▼

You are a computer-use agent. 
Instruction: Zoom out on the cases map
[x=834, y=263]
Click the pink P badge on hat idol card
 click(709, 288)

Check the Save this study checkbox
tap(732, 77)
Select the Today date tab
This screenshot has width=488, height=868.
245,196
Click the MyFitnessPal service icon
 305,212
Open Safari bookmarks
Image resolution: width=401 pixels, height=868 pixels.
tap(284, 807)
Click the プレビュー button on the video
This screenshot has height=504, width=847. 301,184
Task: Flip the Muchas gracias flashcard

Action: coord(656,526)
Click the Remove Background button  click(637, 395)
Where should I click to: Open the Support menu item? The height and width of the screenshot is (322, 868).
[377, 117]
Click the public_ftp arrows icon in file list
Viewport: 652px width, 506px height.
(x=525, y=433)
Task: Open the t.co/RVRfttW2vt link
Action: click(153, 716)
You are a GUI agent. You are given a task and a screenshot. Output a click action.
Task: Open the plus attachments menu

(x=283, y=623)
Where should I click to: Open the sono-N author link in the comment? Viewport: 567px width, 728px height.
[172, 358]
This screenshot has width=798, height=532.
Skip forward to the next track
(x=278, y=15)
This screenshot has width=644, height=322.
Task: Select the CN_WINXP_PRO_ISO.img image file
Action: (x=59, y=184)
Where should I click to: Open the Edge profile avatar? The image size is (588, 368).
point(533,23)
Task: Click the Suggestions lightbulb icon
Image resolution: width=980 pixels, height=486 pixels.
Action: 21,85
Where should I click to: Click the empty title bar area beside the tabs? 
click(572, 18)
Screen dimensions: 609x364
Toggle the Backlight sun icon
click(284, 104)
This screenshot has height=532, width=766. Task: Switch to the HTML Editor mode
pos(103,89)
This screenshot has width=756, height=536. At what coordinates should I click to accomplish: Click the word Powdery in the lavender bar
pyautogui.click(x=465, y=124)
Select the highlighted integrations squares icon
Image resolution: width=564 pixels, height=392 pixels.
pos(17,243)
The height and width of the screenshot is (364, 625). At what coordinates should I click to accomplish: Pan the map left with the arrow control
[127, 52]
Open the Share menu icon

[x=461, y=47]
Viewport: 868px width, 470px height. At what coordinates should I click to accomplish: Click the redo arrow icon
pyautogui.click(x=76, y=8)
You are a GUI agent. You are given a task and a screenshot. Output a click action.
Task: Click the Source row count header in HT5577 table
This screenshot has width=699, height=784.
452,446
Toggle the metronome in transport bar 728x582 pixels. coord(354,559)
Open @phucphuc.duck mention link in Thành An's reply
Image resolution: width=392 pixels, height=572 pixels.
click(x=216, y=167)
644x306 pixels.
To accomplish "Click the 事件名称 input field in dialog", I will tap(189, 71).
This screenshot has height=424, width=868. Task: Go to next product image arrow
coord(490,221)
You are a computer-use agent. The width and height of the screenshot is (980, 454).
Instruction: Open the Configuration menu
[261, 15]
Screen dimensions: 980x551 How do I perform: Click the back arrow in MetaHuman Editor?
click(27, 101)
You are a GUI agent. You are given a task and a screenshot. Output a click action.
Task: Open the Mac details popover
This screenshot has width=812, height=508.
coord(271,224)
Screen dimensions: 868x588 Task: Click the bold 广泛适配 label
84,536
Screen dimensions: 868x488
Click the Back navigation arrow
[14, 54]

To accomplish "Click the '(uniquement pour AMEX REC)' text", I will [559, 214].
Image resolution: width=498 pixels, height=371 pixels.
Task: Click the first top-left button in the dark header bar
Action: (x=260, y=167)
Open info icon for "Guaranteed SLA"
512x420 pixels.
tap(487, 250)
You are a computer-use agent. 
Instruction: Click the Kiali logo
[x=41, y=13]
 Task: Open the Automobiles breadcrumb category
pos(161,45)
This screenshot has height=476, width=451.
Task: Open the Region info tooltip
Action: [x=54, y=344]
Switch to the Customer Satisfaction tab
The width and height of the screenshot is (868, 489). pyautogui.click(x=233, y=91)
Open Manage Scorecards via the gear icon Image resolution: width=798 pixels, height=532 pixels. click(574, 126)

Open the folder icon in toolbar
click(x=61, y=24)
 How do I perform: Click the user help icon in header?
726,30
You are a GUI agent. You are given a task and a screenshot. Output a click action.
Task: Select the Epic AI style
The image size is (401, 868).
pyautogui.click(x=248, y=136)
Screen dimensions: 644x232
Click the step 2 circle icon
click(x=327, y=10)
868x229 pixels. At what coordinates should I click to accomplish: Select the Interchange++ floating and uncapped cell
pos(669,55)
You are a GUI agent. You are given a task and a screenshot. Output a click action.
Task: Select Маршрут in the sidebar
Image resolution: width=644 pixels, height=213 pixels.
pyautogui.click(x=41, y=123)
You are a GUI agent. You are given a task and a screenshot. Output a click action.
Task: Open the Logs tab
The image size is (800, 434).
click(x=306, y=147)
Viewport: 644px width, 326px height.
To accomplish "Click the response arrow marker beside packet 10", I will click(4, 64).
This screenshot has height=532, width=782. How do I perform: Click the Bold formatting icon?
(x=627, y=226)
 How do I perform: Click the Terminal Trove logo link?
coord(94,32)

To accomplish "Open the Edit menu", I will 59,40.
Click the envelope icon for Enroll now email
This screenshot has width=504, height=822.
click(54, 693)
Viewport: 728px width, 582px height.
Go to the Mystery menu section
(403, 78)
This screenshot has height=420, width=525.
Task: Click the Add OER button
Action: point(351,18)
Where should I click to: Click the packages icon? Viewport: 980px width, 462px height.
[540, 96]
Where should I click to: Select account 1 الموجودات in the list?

▲

*Exercise goal*. Output each record exactly as it appears in the listing.

*Solution to this exercise*.
You are a computer-use agent. 
Instruction: Zoom out on the cases map
[x=834, y=263]
Click the pink P badge on hat idol card
 click(709, 288)

Check the Save this study checkbox
tap(732, 77)
Select the Today date tab
This screenshot has width=488, height=868.
245,196
Click the MyFitnessPal service icon
 305,212
Open Safari bookmarks
Image resolution: width=401 pixels, height=868 pixels.
tap(284, 807)
Click the プレビュー button on the video
This screenshot has height=504, width=847. 301,184
Task: Flip the Muchas gracias flashcard

Action: coord(656,526)
Click the Remove Background button  click(637, 395)
Where should I click to: Open the Support menu item? The height and width of the screenshot is (322, 868).
[377, 117]
Click the public_ftp arrows icon in file list
Viewport: 652px width, 506px height.
(x=525, y=433)
Task: Open the t.co/RVRfttW2vt link
Action: click(153, 716)
You are a GUI agent. You are given a task and a screenshot. Output a click action.
Task: Open the plus attachments menu

(x=283, y=623)
Where should I click to: Open the sono-N author link in the comment? Viewport: 567px width, 728px height.
[172, 358]
This screenshot has width=798, height=532.
Skip forward to the next track
(x=278, y=15)
This screenshot has width=644, height=322.
Task: Select the CN_WINXP_PRO_ISO.img image file
Action: (x=59, y=184)
Where should I click to: Open the Edge profile avatar? The image size is (588, 368).
point(533,23)
Task: Click the Suggestions lightbulb icon
Image resolution: width=980 pixels, height=486 pixels.
Action: 21,85
Where should I click to: Click the empty title bar area beside the tabs? 
click(572, 18)
Screen dimensions: 609x364
Toggle the Backlight sun icon
click(284, 104)
This screenshot has height=532, width=766. Task: Switch to the HTML Editor mode
pos(103,89)
This screenshot has width=756, height=536. At what coordinates should I click to accomplish: Click the word Powdery in the lavender bar
pyautogui.click(x=465, y=124)
Select the highlighted integrations squares icon
Image resolution: width=564 pixels, height=392 pixels.
pos(17,243)
The height and width of the screenshot is (364, 625). At what coordinates should I click to accomplish: Pan the map left with the arrow control
[127, 52]
Open the Share menu icon

[x=461, y=47]
Viewport: 868px width, 470px height. At what coordinates should I click to accomplish: Click the redo arrow icon
pyautogui.click(x=76, y=8)
You are a GUI agent. You are given a task and a screenshot. Output a click action.
Task: Click the Source row count header in HT5577 table
This screenshot has width=699, height=784.
452,446
Toggle the metronome in transport bar 728x582 pixels. coord(354,559)
Open @phucphuc.duck mention link in Thành An's reply
Image resolution: width=392 pixels, height=572 pixels.
click(x=216, y=167)
644x306 pixels.
To accomplish "Click the 事件名称 input field in dialog", I will tap(189, 71).
This screenshot has height=424, width=868. Task: Go to next product image arrow
coord(490,221)
You are a computer-use agent. The width and height of the screenshot is (980, 454).
Instruction: Open the Configuration menu
[261, 15]
Screen dimensions: 980x551 How do I perform: Click the back arrow in MetaHuman Editor?
click(27, 101)
You are a GUI agent. You are given a task and a screenshot. Output a click action.
Task: Open the Mac details popover
This screenshot has width=812, height=508.
coord(271,224)
Screen dimensions: 868x588 Task: Click the bold 广泛适配 label
84,536
Screen dimensions: 868x488
Click the Back navigation arrow
[14, 54]

To accomplish "Click the '(uniquement pour AMEX REC)' text", I will [559, 214].
Image resolution: width=498 pixels, height=371 pixels.
Task: Click the first top-left button in the dark header bar
Action: (x=260, y=167)
Open info icon for "Guaranteed SLA"
512x420 pixels.
tap(487, 250)
You are a computer-use agent. 
Instruction: Click the Kiali logo
[x=41, y=13]
 Task: Open the Automobiles breadcrumb category
pos(161,45)
This screenshot has height=476, width=451.
Task: Open the Region info tooltip
Action: [x=54, y=344]
Switch to the Customer Satisfaction tab
The width and height of the screenshot is (868, 489). pyautogui.click(x=233, y=91)
Open Manage Scorecards via the gear icon Image resolution: width=798 pixels, height=532 pixels. click(574, 126)

Open the folder icon in toolbar
click(x=61, y=24)
 How do I perform: Click the user help icon in header?
726,30
You are a GUI agent. You are given a task and a screenshot. Output a click action.
Task: Select the Epic AI style
The image size is (401, 868).
pyautogui.click(x=248, y=136)
Screen dimensions: 644x232
Click the step 2 circle icon
click(x=327, y=10)
868x229 pixels. At what coordinates should I click to accomplish: Select the Interchange++ floating and uncapped cell
pos(669,55)
You are a GUI agent. You are given a task and a screenshot. Output a click action.
Task: Select Маршрут in the sidebar
Image resolution: width=644 pixels, height=213 pixels.
pyautogui.click(x=41, y=123)
You are a GUI agent. You are given a task and a screenshot. Output a click action.
Task: Open the Logs tab
The image size is (800, 434).
click(x=306, y=147)
Viewport: 644px width, 326px height.
To accomplish "Click the response arrow marker beside packet 10", I will click(4, 64).
This screenshot has height=532, width=782. How do I perform: Click the Bold formatting icon?
(x=627, y=226)
 How do I perform: Click the Terminal Trove logo link?
coord(94,32)

To accomplish "Open the Edit menu", I will 59,40.
Click the envelope icon for Enroll now email
This screenshot has width=504, height=822.
click(54, 693)
Viewport: 728px width, 582px height.
Go to the Mystery menu section
(403, 78)
This screenshot has height=420, width=525.
Task: Click the Add OER button
Action: point(351,18)
Where should I click to: Click the packages icon? Viewport: 980px width, 462px height.
[540, 96]
Where should I click to: Select account 1 الموجودات in the list?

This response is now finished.